Safety Not Guaranteed, USA, 2012, Colin Trevorrow (R.), Derek Connelly (Sc.)

Time may change me, but I can’t trace time, intonava il Duca Bianco prima di entrare nella red phone box più famosa di Londra, trasformarsi in Ziggy Stardust e conquistare la Terra. A due passi da Piccadilly Circus quella cabina telefonica c’è ancora e se ci torna in mente all’uscita dall’Odeon Cinema di Panton Street non è solo perché sappiamo di avercela alle spalle. Presentato all’ultimo Sundance Film Festival e sugli schermi londinesi dallo scorso Boxing Day (26 dicembre), come il vecchio e caro Ziggy anche Safety Not Guaranteed riflette sul tempo, le sue tracce e il suo/nostro possibile cambiamento. Un po’ commedia sentimentale e un po’ dramma, la pellicola di Trevorrow è tutto fuorché monotona (nel senso di “caratterizzata da unico tono”). Coinvolge come i più cult cult movies americani anni Ottanta/Novanta e  sconcerta come alcuni dei più sorprendenti prodotti low budget inglesi anni Sessanta. Sci-fi per necessità come i suoi predecessori, la sceneggiatura dell’esordiente Derek Connolly sfrutta un pretesto universalmente accattivante – come solo il viaggio nel tempo può essere – per dar vita all’ennesima analisi di tutto ciò che nella vita è considerato universalmente importante. Al centro di una storia fatta di – e pensata per – outsiders, minoranze, antieroi e quarantenni cresciuti a pane, burro d’arachidi e Back to the Future – e/o Ghostbusters e/o Groundhog Day, fate voi – la riflessione sul rapporto uomo-donna, su individuo-storia e individuo-Storia (l’anno del 9/11 è quasi sussurrato) non lasciano molto spazio ad altro. «Was there something wrong with Einstein and David Bowie? Just because the guy is trying to do something new doesn’t mean he’s a freak show» si chiede la giovane protagonista a proposito di un Doc in versione riveduta e corretta, prima di “imbarcarsi” (nel vero senso della parola!) con lui in un viaggio nel proprio passato recente. Ovvia nel 2012, la risposta al quesito avrebbe creato più di un dubbio tanto ai tempi del teorico della relatività quanto in quelli del padre del glam rock.
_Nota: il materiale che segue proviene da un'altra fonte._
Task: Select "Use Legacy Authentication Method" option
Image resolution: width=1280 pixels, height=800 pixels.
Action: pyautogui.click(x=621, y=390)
A un anno dall’anno della rivoluzione, giusto gli inglesissimi Dudley Moore e Albert Finney avevano già capito tutto quello che Mark Duplass e Aubrey Plaza riusciranno a scoprire solo al termine della loro avventura… Che si abbia a che fare col diavolo (Bedazzled, 1967) o ci si scontri con i propri sbagli (Charlie Bubbles, 1967), la salvezza non è mai garantita. Rebel rebel (nel senso del verbo), then!